Proton NMR comparison of the Saccharomyces cerevisiae ferricytochrome c isozyme-1 monomer and covalent disulfide dimer.

Proton NMR studies of Saccharomyces cerevisiae (bakers yeast) isozyme-1 monomer and dimer ferricytochrome c have been carried out. The dimer is formed via a disulfide bridge between the Cys-102 residues of monomer proteins. Nuclear Overhauser effect (NOE) experiments have led to resonance assignments for many of the heme and axial ligand (Met-80; His-18) protons in both protein forms. Resonances of the following amino acids have also been assigned in both forms: Phe-10; Pro-30; Phe-82; Trp-59; Leu-68. The proton NOE connectivity patterns of the monomer of yeast isozyme-1 ferricytochrome c are similar to those of horse, tuna, and yeast isozyme-2 ferricytochromes c, even though the observed hyperfine resonance spectra are significantly different for the various cytochromes.
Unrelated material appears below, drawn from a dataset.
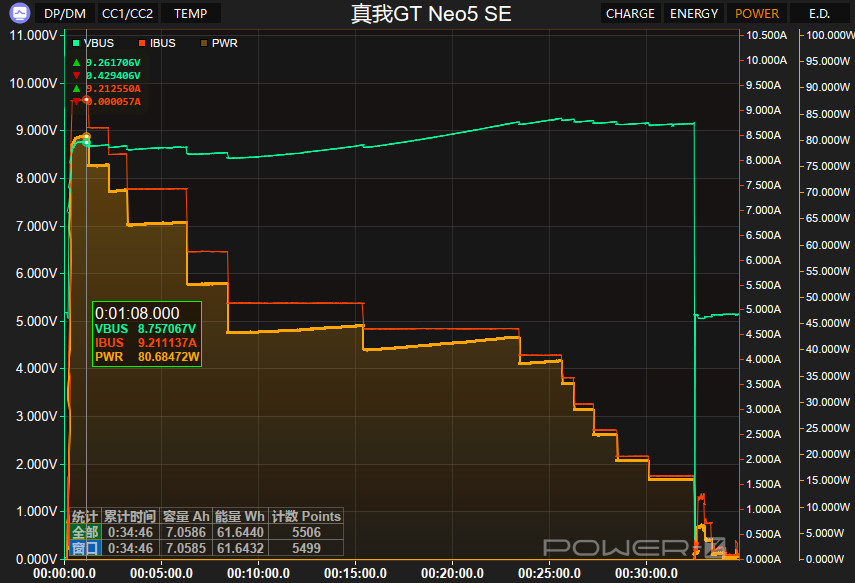Select the blue 窗口 statistics row label
Viewport: 855px width, 583px height.
[x=85, y=549]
The pattern of dimer proton hyperfine resonances is distinct from the isozyme-1 monomer pattern, which indicates that the formation of a disulfide bridge via Cys-102 is detected at the heme site, approximately 10 A distant. It appears that a specific structural change is induced upon dimerization, which, in turn, causes specific perturbations in the vicinity of the heme. However, the general features of the NOE connectivity pattern in the dimer are the same as for the monomer indicating that dimerization does not result in drastic structural disruption. Furthermore, the 1H NMR spectrum of the dimer can be mimicked by the monomer form that results when the -SH group of Cys-102 is chemically modified with certain types of bulky, or hydrophilic reagents (i.e. 5,5'-dithiobis[2-nitrobenzoate], indicating that perturbations of the yeast isozyme-1 ferricytochrome c proton resonance spectrum observed upon dimerization are essentially due to changes in intramolecular, rather than intermolecular, interactions. These results suggest that a possible regulatory site for yeast isozyme-1 cytochrome c exists at position 102, which could conceivably have a physiological role in altering the conformation of the molecule.